_TASK ITEM:_
Pictures appear among the records below and must be omitted. Repeat exactly the lines from the line with "Click the Номер телефона label" to the line with "Screen dimensions: 828x400", both included.
Top of PROVIDED RECORDS
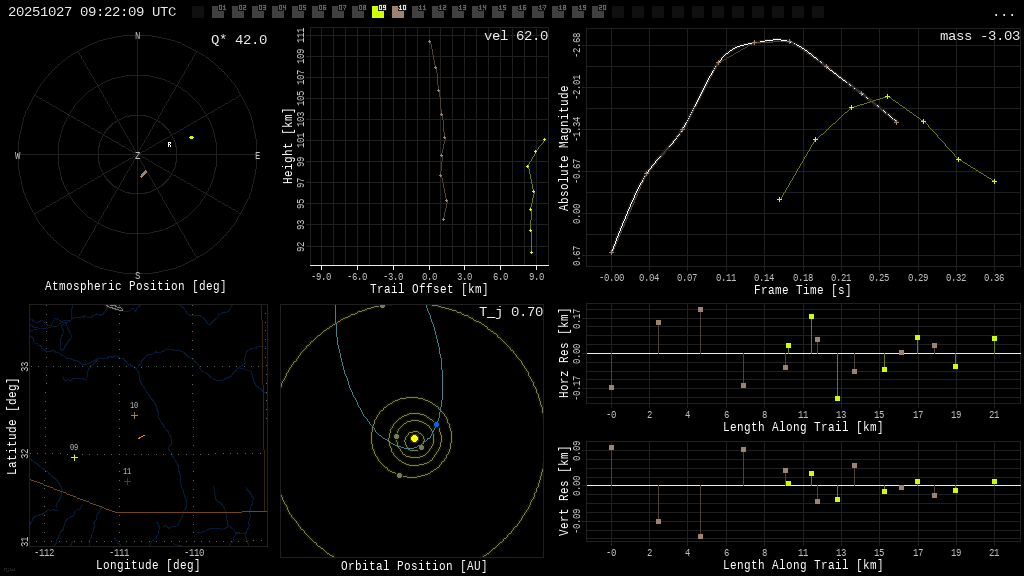Click the T_j 0.70 value
The image size is (1024, 576).
pos(510,312)
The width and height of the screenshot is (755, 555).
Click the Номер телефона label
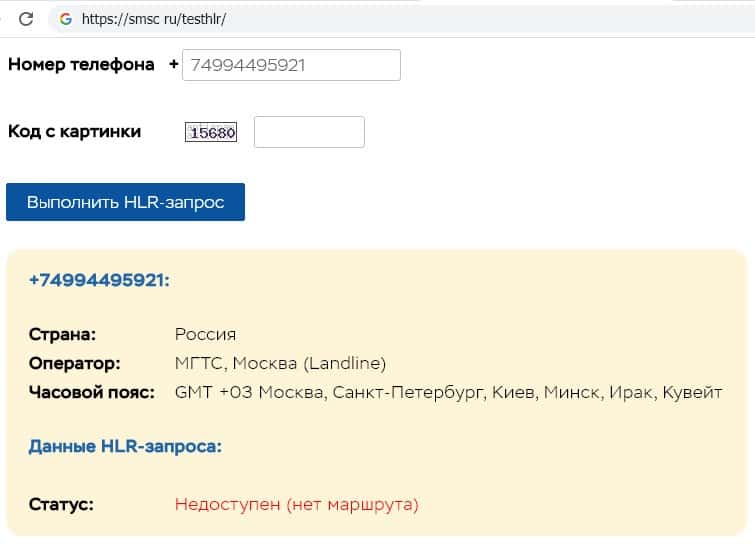coord(81,65)
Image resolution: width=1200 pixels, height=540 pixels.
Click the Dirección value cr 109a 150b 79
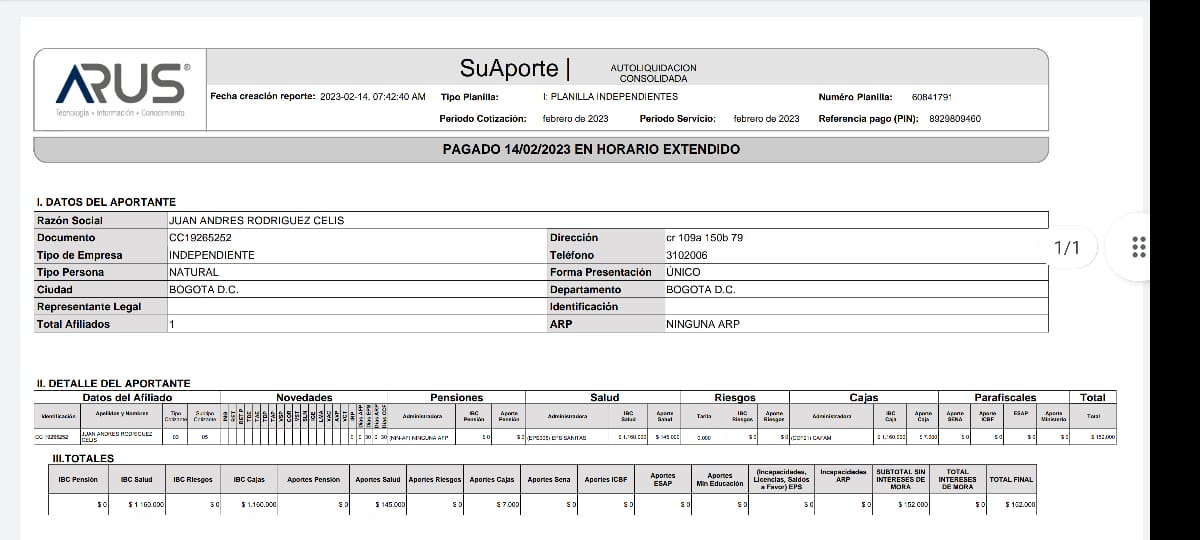coord(704,238)
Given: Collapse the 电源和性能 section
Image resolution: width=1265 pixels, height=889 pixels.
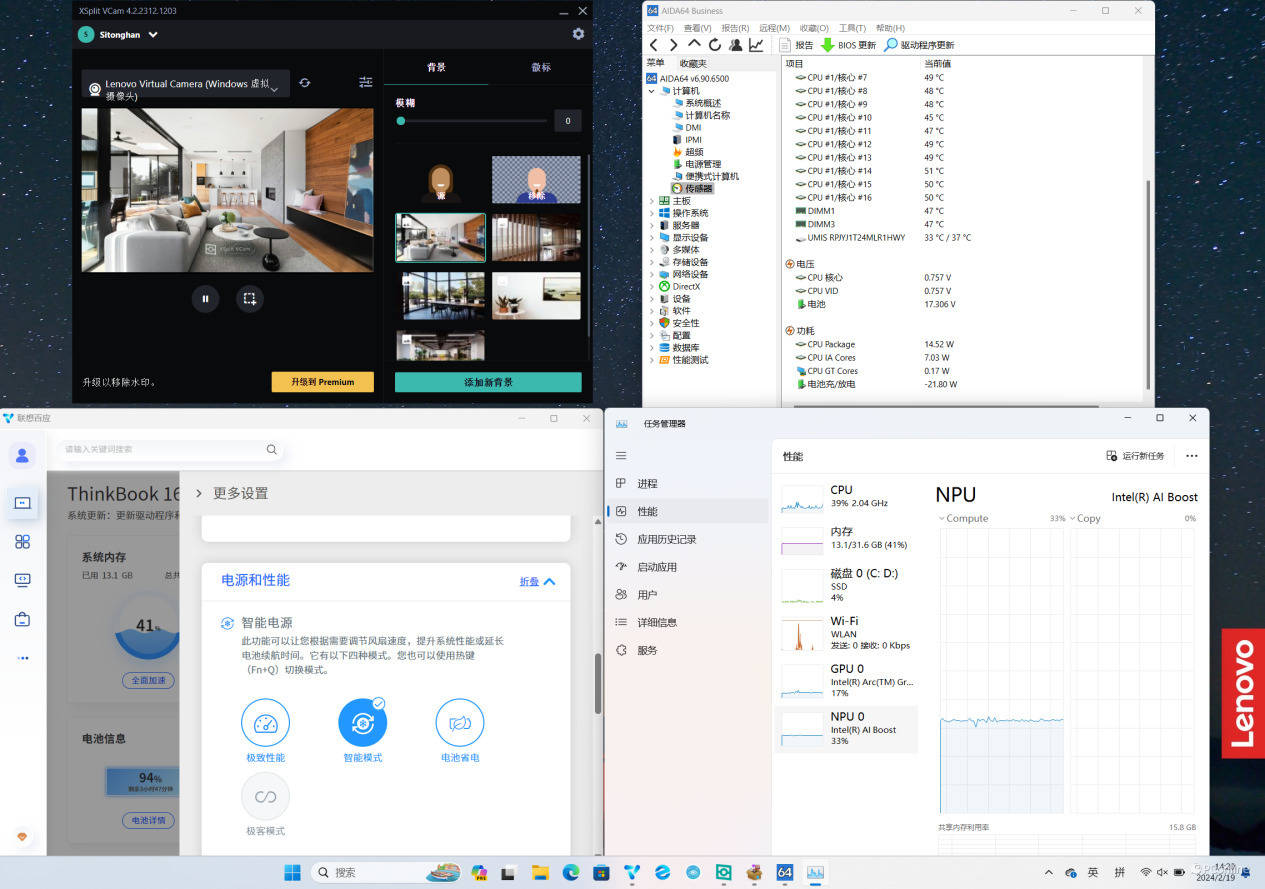Looking at the screenshot, I should [537, 581].
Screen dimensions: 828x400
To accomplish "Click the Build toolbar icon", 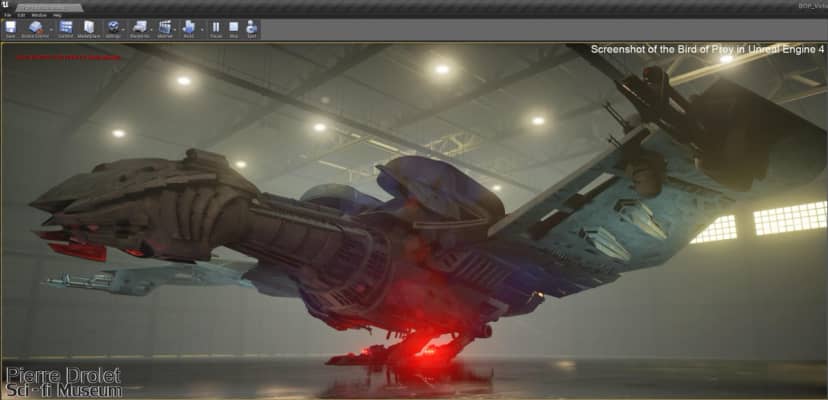I will 188,28.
Bottom of PROVIDED RECORDS
_SOLUTION FOR THIS PROBLEM:_
Click the Номер телефона label
coord(81,65)
Image resolution: width=1200 pixels, height=540 pixels.
Click the Dirección value cr 109a 150b 79
coord(704,238)
Given: Collapse the 电源和性能 section
Image resolution: width=1265 pixels, height=889 pixels.
Looking at the screenshot, I should [537, 581].
Screen dimensions: 828x400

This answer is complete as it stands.